8 A odpowiadając, setnik rzekł: Panie, nie jestem godny, abyś wszedł pod mój dach; ale powiedz tylko słowo, a zostanie uzdrowiony mój sługa.
9 Bo i ja jestem człowiekiem pod władzą, który ma pod sobą żołnierzy; i mówię temu: Idź, i idzie; a drugiemu: Przyjdź, i przychodzi; a memu niewolnikowi: Uczyń to, i czyni.
10 A kiedy Jezus to usłyszał, zadziwił się i powiedział tym, którzy za nim szli: Zaprawdę powiadam wam, bynajmniej nie w Israelu znalazłem tak wielką wiarę.
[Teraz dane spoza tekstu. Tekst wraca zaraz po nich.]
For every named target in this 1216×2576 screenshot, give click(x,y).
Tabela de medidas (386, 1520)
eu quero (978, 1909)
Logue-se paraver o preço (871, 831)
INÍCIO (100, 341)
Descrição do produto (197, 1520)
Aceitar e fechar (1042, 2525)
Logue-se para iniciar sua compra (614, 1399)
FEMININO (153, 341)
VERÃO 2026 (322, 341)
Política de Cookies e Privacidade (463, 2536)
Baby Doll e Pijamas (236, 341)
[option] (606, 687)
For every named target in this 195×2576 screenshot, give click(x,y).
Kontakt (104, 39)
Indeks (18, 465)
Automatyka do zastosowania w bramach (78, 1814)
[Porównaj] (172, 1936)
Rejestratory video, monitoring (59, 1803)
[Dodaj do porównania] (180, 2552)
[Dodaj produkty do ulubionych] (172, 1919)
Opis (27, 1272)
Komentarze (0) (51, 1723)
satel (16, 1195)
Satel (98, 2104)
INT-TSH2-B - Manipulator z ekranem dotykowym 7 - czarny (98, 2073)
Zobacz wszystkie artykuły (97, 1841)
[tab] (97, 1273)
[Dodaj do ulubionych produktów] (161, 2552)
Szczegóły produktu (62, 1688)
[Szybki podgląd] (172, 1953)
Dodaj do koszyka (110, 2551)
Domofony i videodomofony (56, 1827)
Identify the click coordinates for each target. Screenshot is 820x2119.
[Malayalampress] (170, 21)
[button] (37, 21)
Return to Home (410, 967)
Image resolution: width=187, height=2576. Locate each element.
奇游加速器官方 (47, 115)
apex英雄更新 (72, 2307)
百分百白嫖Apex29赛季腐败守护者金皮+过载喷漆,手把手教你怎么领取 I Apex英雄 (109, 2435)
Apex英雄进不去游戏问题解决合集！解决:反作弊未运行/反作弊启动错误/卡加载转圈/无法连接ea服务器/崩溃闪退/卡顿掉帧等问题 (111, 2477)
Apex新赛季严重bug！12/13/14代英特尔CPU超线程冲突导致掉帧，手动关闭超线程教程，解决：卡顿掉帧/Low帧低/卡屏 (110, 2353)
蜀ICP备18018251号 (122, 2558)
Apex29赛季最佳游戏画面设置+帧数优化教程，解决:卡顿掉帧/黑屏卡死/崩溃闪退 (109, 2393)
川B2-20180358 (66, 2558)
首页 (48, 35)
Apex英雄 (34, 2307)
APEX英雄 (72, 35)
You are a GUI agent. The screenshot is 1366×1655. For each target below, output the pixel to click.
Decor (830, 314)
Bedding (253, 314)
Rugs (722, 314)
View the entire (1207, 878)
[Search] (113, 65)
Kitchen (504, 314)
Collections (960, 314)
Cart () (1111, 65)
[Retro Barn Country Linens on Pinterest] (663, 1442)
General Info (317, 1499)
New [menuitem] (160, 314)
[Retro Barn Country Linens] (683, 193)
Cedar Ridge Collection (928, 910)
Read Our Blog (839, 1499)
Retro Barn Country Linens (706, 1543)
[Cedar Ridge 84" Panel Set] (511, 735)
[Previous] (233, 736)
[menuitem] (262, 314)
11 Zatem mówię wam, że wielu przyjdzie ze wschodu oraz z zachodu, i usiądą za stołem z Abrahamem, Izaakiem i Jakóbem w Królestwie Niebios;
12 ale synowie królestwa zostaną wyrzuceni do zewnętrznej ciemności; tam będzie płacz i zgrzytanie zębów.
13 Jezus powiedział też setnikowi: Idź, a jak uwierzyłeś, niech ci się stanie. I w tej godzinie został uzdrowiony jego sługa.